Algorithm bias is the design problem of the 21st century

(and here’s what we can do about it)

We have entered the second machine age, or the age of AI. With digital transformation top of mind at all the big businesses, data and artificial intelligence seem to offer endless possibilities. These machines, personally adjusted and without judgment, will infinitely improve our lives.

Well… No. Because all these technologies are infused with bias.

A few weeks ago my colleague Kim had a conversation with a Dutch start-up. They were talking about speech-to-text techniques and wanting to transcribe conversations between the company’s experts and their customers.

But they found a problem: speech-to-text techniques are performing sub-par for female voices. How can this be?

This sub-par performance is a consequence of algorithmic bias. And it doesn’t stop at speech recognition: for example, women are also not getting the same accuracy results in facial recognition. And the problem does not just lie with gender: the same recognition performs poorly on non-white skin colours.

Picture of dog using face recognition

All of us are biased, and algorithms are no exception.

Algorithms consist mostly of human input. Not only in the literal sense of building the code, but also in training the model.

I always describe artificial intelligence as a bomb-sniffing dog. The dog only knows that when he smells a certain scent, he barks and he gets a cookie. Just like that you need to teach the algorithm what to do.

During the training of the model we transfer biases — both conscious and unconscious — into the code. For example, if we’re training an algorithm to find the best candidates for a technical vacancy it will look at the historical data to ‘learn’ what the best candidates were. Because there are more men than women who work in tech, you quickly create a gender-biased algorithm (which is something that Amazon — among many other companies — recently experienced).

It starts with the programmers that develop the algorithms. This group is mostly male and Caucasian, with an average age of 28 years old (there is even an article claiming that the age limit for developers is 45). Because the group is very alike in gender, race and age the chances increase that the biases of the group are also similar.

The issues continue with the test groups, where the algorithm is trained. The bias gets strengthened because — most probably — the test group is not diverse enough either. What you often see in the field is that due to lack of resources and time, the same programmers that build the algorithm also train it on themselves.

Now let me be clear: I do not believe that this group is consciously building biased systems, or building-in sexism or racism. Bias is often unconscious and the fact that the tech industry is male-dominated is a problem that’s been around for decades.

Source: Statista

Example: voice recognition in the car industry.

Let’s make it a bit more concrete.

Voice recognition is booming in the car industry. Collaborations between tech and car companies have been all over the news (such as Microsoft and BMW), and in-car speech recognition is becoming an almost standard feature in new cars.

With your voice you can change the radio station, and call your mom whilst driving. But you can also use speech to call emergency services when you’ve been in an accident.

At the time of writing, voice recognition’s highest performer rates 13% worse for females.
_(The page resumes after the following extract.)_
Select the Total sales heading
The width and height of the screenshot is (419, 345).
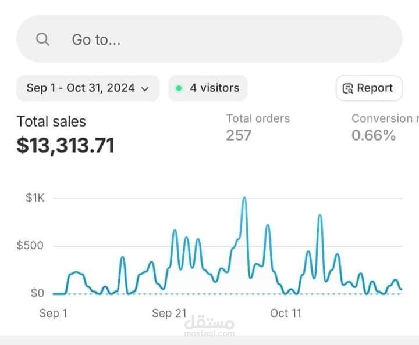coord(51,122)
And this is without taking dialects or race into account.
So it worries me that when I crash my car my odds of successfully calling emergency services via the car’s system is decreased with that high a percentage.

We’re placing a lot of trust in artificial intelligence, assuming that — because it’s a machine — it will judge objectively and fair. But if we do not train our model objectively and fair we will encounter more and more situations where some groups of people will be disadvantaged.
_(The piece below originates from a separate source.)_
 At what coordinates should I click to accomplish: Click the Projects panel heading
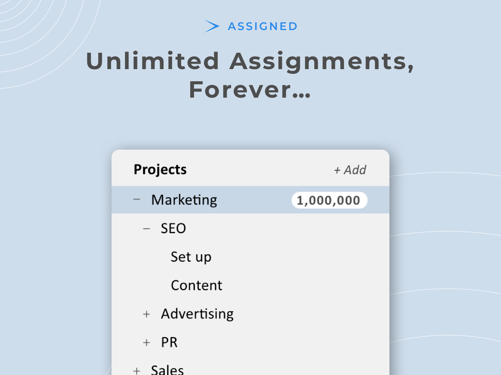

Diversity is not just beneficial for work culture, it also has a positive effect on the test group and training sample. For example, women have a different way of speaking compared to men (source):

Women tend to be more intelligible (for people without high-frequency hearing loss), and to talk slightly more slowly. In general, women also favor more standard forms and make less use of stigmatized variants. Women’s vowels, in particular, lend themselves to classification: women produce longer vowels which are more distinct from each other than men’s are.

Not taking differences like these into account will not just worsen company culture, they can actually make your model perform worse.

The consequences may seem harmless now but have a serious effect in the long term. After all, a lot of the algorithms that are built now form the basis for future progress. This means that the biases will be more difficult to program out of the system, and in some cases are more likely to get strengthened over time.

What can we do about it?

I’m with Teen Vogue (yes, seriously) on this one: “such a complicated problem requires multiple solutions”.

The good news is that algorithms are as good as the input, and we humans control that input. The difficult part is that we need to create algorithms that are neutral, clean from bias. And humans are never without bias.

This new age of AI does offer endless possibilities, but we need to take responsibility in shaping it so everyone can benefit from it. Luckily more and more tech companies are being vocal about their responsibilities in Artificial Intelligence. But in my opinion everyone needs to take responsibility, also individually.

This means that we need to increase diversity in the teams that create algorithms.
We DO need more people from different backgrounds, both geographically, socially and culturally.
We DO need more women in tech, and we need to support them to keep them in tech.
And in my opinion we DO need ethics boards that check the produced algorithms and AI for biases, so we can minimize the amount of flawed algorithms we put into the world.

Being aware of bias is not the end solution, but it’s a good beginning.